The solution would be like this:
Keep your HTML search form as it is.
<form>
search for pupil
<input type="text" size="30" name="user" onkeyup="showUser(this.value)">
<div id="livesearch"></div>
<br>
</form>
... I also want when the page starts for the whole table to be displayed and then when you start typing it just removes any items that do not match the search.
See this <div> section here,
<div class="col-sm-12">
...
</div>
You didn't put anything in this <div> section. First of all, you have to display your entire table in this section, which you can later filter out using the AJAX request. Also, assign an id to this <div> section so that it could be easier for you put the AJAX response in this <div> section. So the code for this <div> section would be like this:
<div class="col-sm-12" id="pupil-info">
<?php
$con = mysqli_connect("localhost","root","","sports_day");
if (!$con) {
die('Could not connect: ' . mysqli_error($con));
}
mysqli_select_db($con,"sports_day");
$sql = "SELECT * FROM full_results";
$result = mysqli_query($con,$sql);
echo '<table>';
echo '<tr>';
echo '<th>NAME</th>';
echo '<th>HOUSE</th>';
echo '<th>EVENT</th>';
echo '<th>RESULT</th>';
echo ' </tr>';
while($row = mysqli_fetch_array($result)) {
echo "<tr>";
echo "<td>" . $row['NAME'] . "</td>";
echo "<td>" . $row['HOUSE'] . "</td>";
echo "<td>" . $row['EVENT'] . "</td>";
echo "<td>" . $row['RESULT'] . "</td>";
echo "</tr>";
}
echo "</table>";
mysqli_close($con);
?>
</div>
Change your Javascript/AJAX code in the following way,
<script>
function showUser(str){
var str = str.trim();
var xmlhttp;
if (window.XMLHttpRequest) {
// code for IE7+, Firefox, Chrome, Opera, Safari
xmlhttp = new XMLHttpRequest();
} else {
// code for IE6, IE5
xmlhttp = new ActiveXObject("Microsoft.XMLHTTP");
}
xmlhttp.onreadystatechange = function() {
if (this.readyState == 4 && this.status == 200) {
document.getElementById("pupil-info").innerHTML = this.responseText;
}
};
xmlhttp.open("GET","results_query.php?q="+encodeURIComponent(str),true);
xmlhttp.send();
}
</script>
Please note that you should encode the user inputted str value using encodeURIComponent() function before passing it to the results_query.php page.

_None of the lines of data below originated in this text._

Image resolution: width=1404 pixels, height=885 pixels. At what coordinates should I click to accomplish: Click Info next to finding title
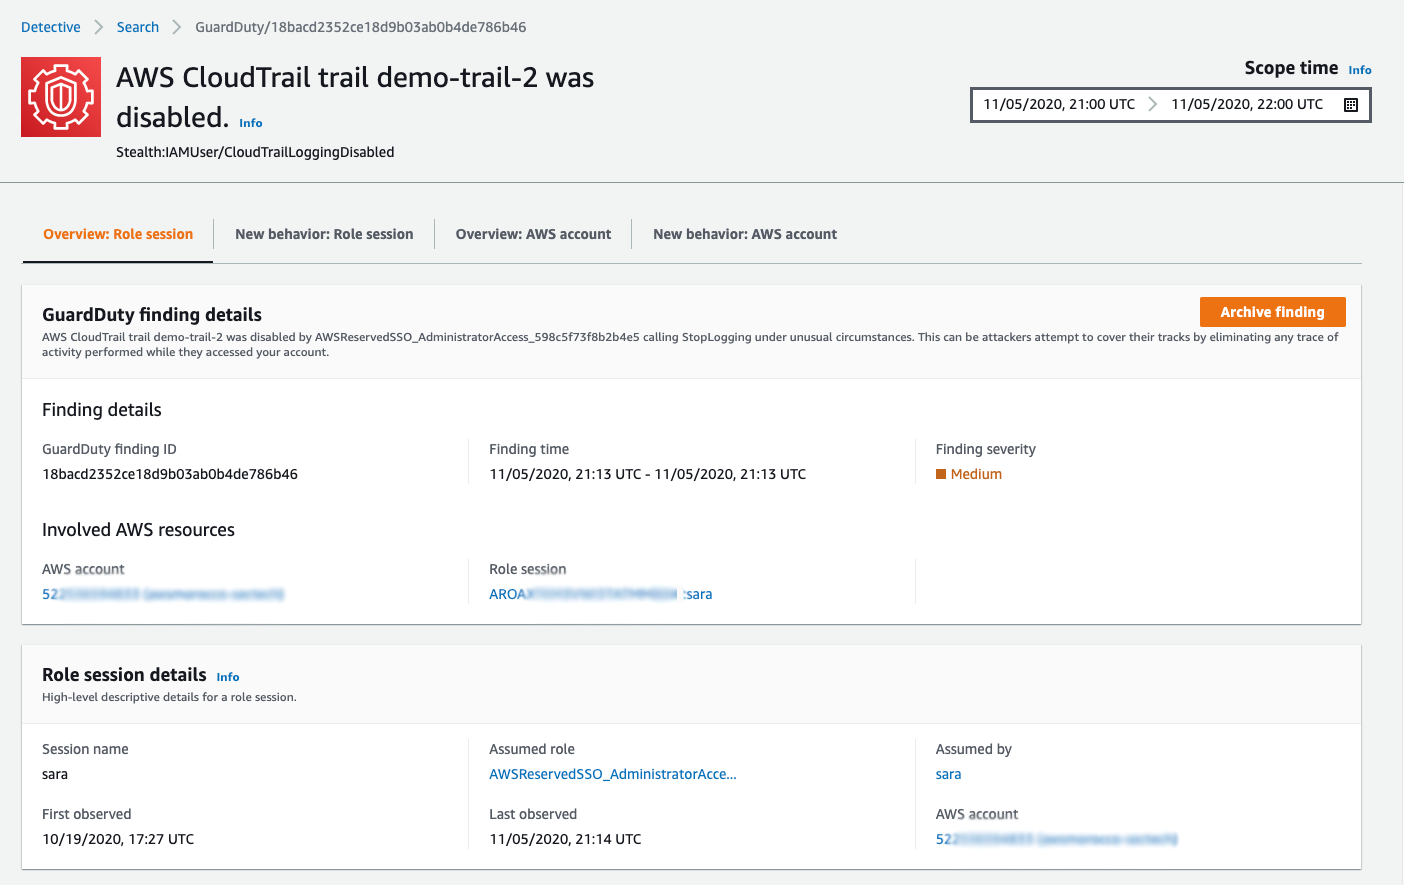tap(251, 123)
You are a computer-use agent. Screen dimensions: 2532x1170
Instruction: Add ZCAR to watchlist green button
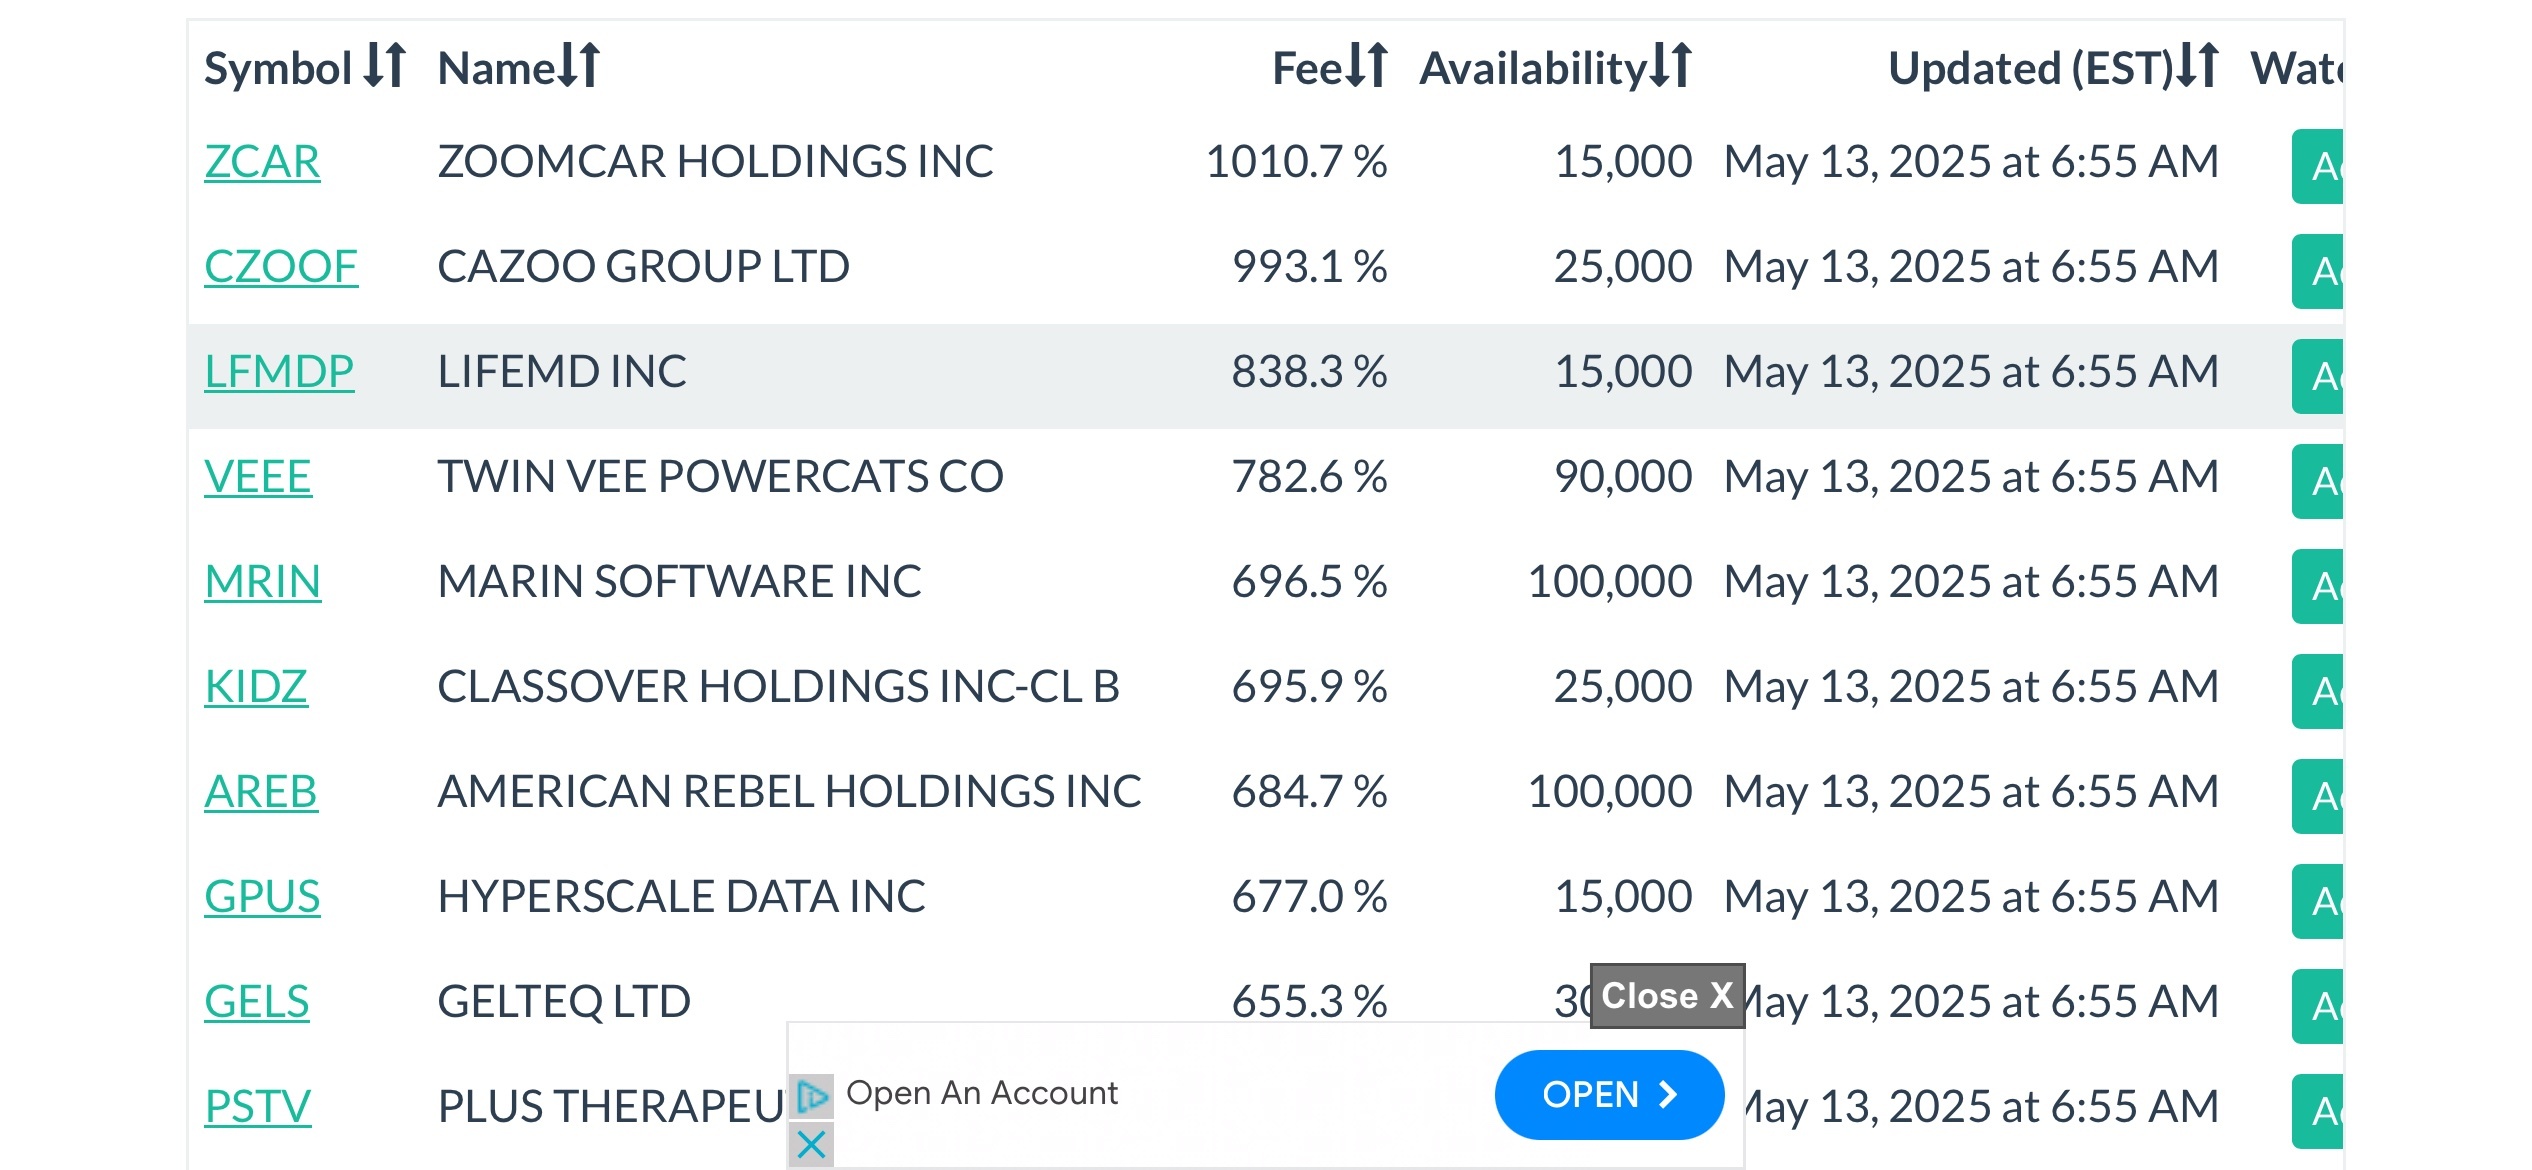tap(2318, 166)
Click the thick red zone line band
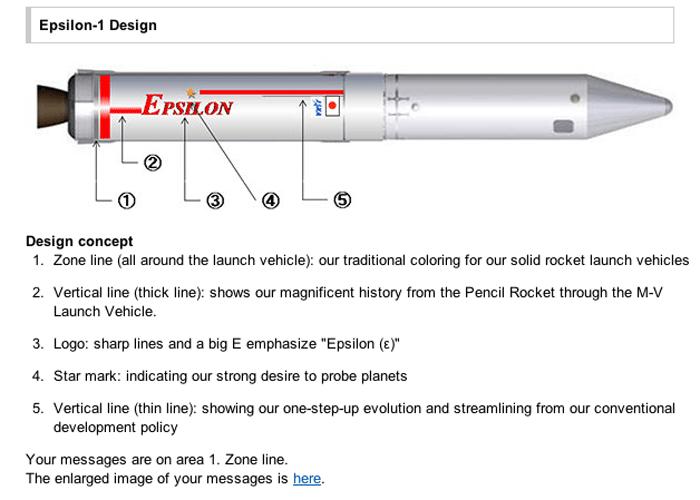Screen dimensions: 700x500 (105, 107)
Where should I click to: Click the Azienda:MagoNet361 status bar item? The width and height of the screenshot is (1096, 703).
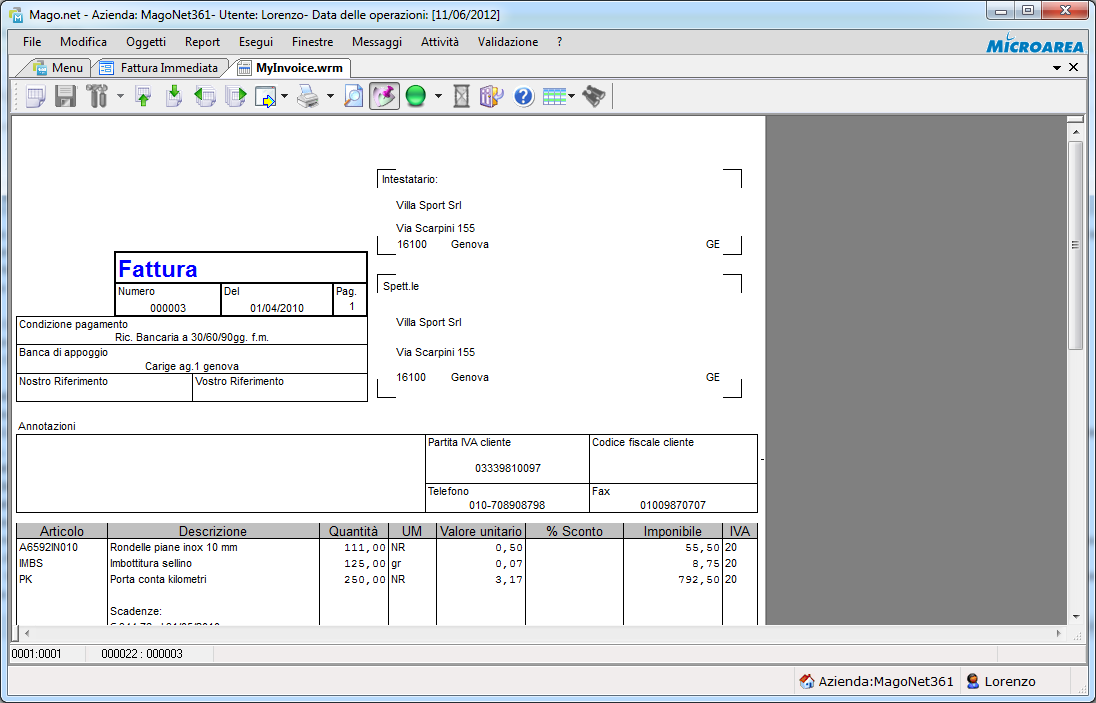point(876,682)

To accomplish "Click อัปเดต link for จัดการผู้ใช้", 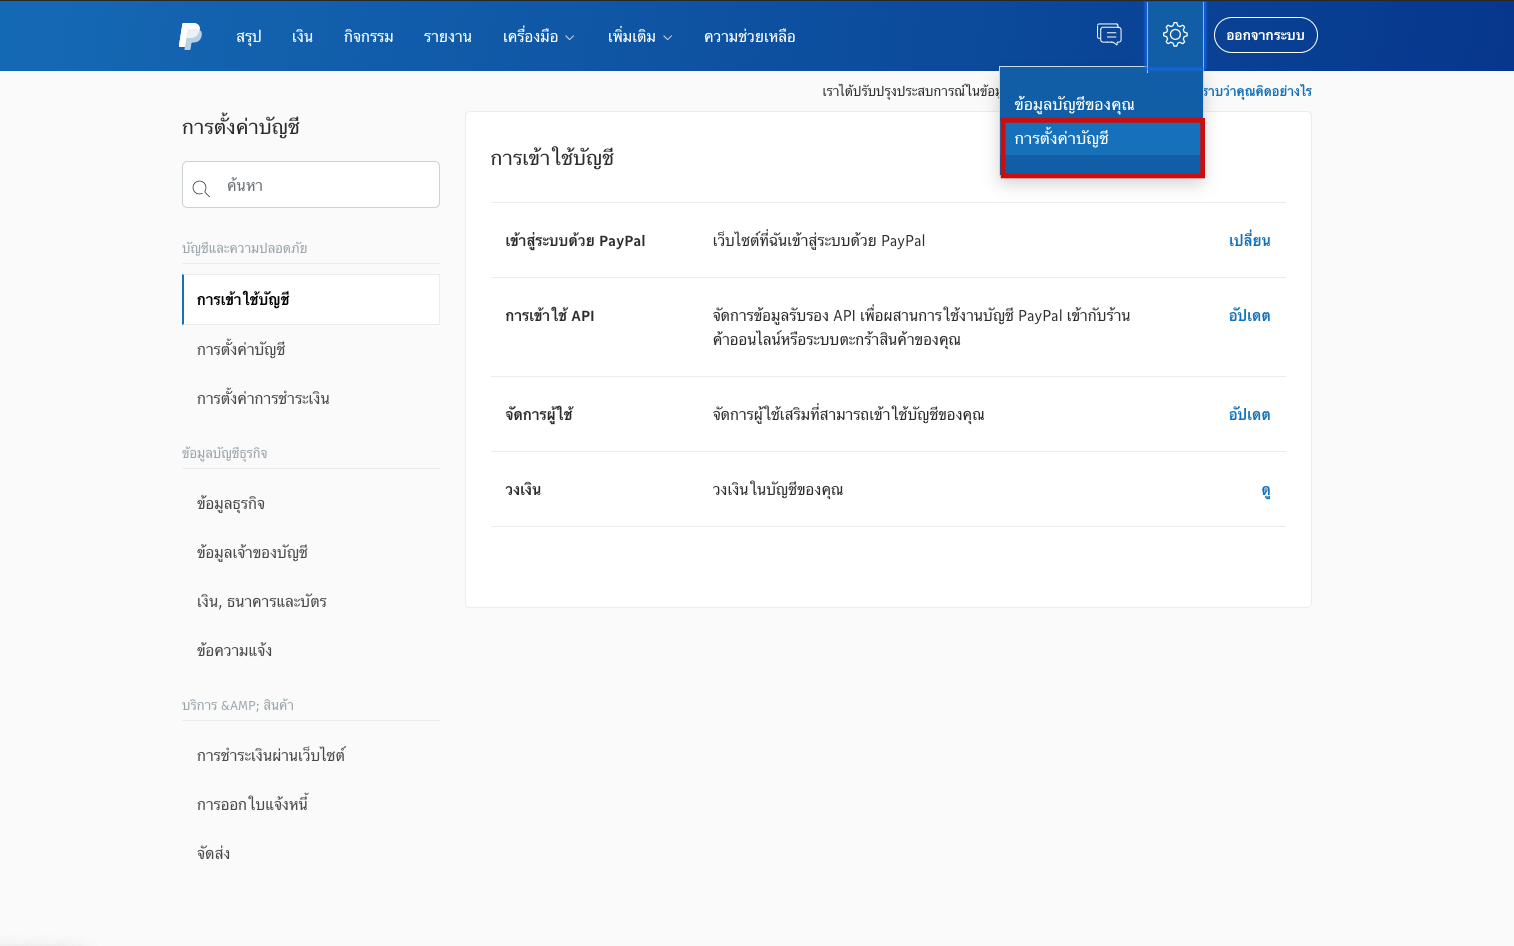I will [x=1249, y=415].
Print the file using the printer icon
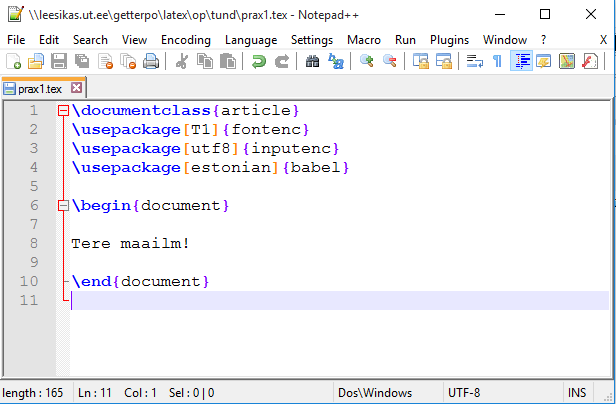This screenshot has height=405, width=616. point(151,62)
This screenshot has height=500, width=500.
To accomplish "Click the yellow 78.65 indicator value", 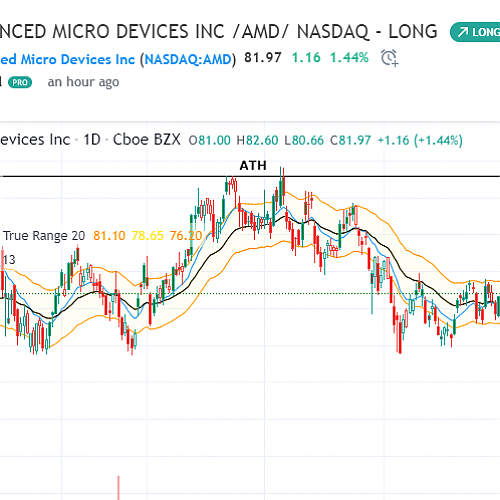I will 148,236.
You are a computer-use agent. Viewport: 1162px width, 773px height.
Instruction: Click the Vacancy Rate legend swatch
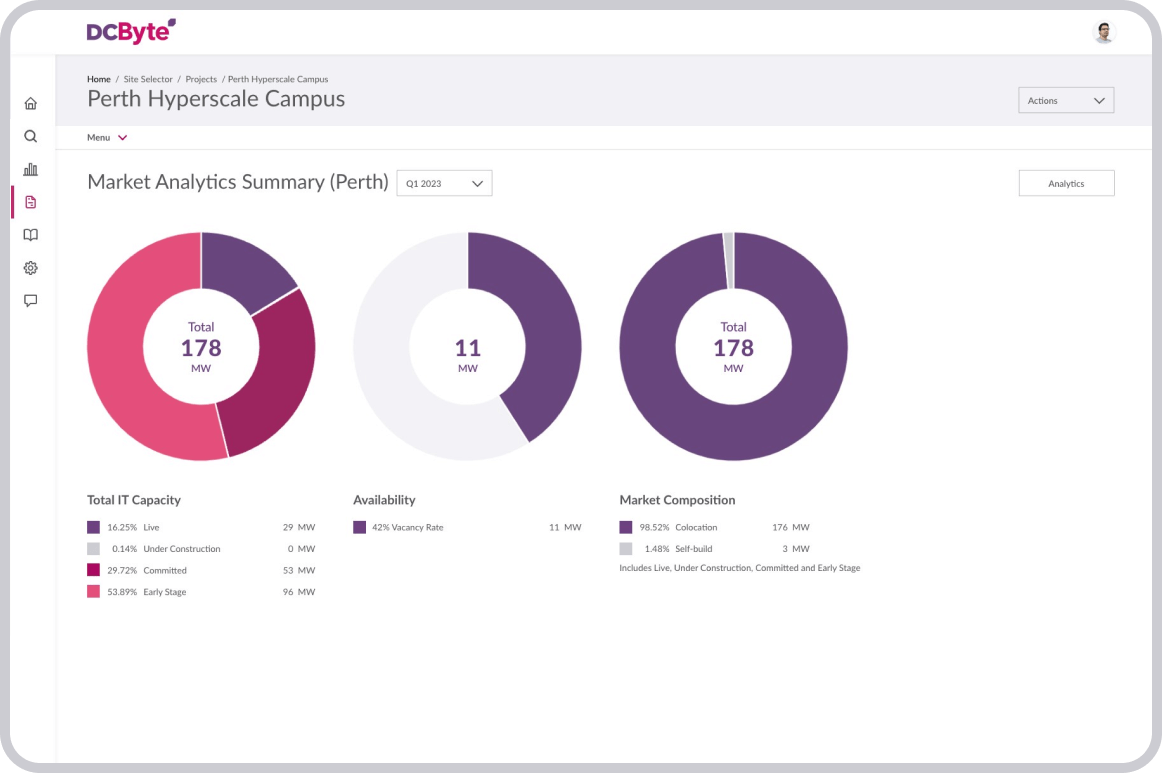point(360,527)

Finally, on results_query.php page process your AJAX request like this:
<?php
$con = mysqli_connect("localhost","root","","sports_day");
if (!$con) {
die('Could not connect: ' . mysqli_error($con));
}
mysqli_select_db($con,"sports_day");
$sql = "SELECT * FROM full_results";
if(isset($_GET['q']) && !empty($_GET['q'])){
$sql .= " WHERE CONCAT(id, NAME, HOUSE, EVENT, RESULT) LIKE '%".$_GET['q']."%'";
}
$result = mysqli_query($con,$sql);
echo '<table>';
echo '<tr>';
echo '<th>NAME</th>';
echo '<th>HOUSE</th>';
echo '<th>EVENT</th>';
echo '<th>RESULT</th>';
echo ' </tr>';
if(mysqli_num_rows($result)){
while($row = mysqli_fetch_array($result)) {
echo "<tr>";
echo "<td>" . $row['NAME'] . "</td>";
echo "<td>" . $row['HOUSE'] . "</td>";
echo "<td>" . $row['EVENT'] . "</td>";
echo "<td>" . $row['RESULT'] . "</td>";
echo "</tr>";
}
}else{
echo "<tr>";
echo "<td colspan='4' style='text-align:center;'>No records found</td>";
echo "</tr>";
}
echo "</table>";
mysqli_close($con);
?>
Sidenote: Learn about prepared statement because right now your query is susceptible to SQL injection. Also see how you can prevent SQL injection in PHP.
If you use your 'results_query.php' file only for getting the data from database, then you don't need to create a <body> tag. If you use only PHP then you can easily skip any plane HTML. That's just a digression :)
But to the point.
You can change the way you return your data from database. I think, instead of doing a lot of echo's it is better to add result to the variable and echoing the variable at the end.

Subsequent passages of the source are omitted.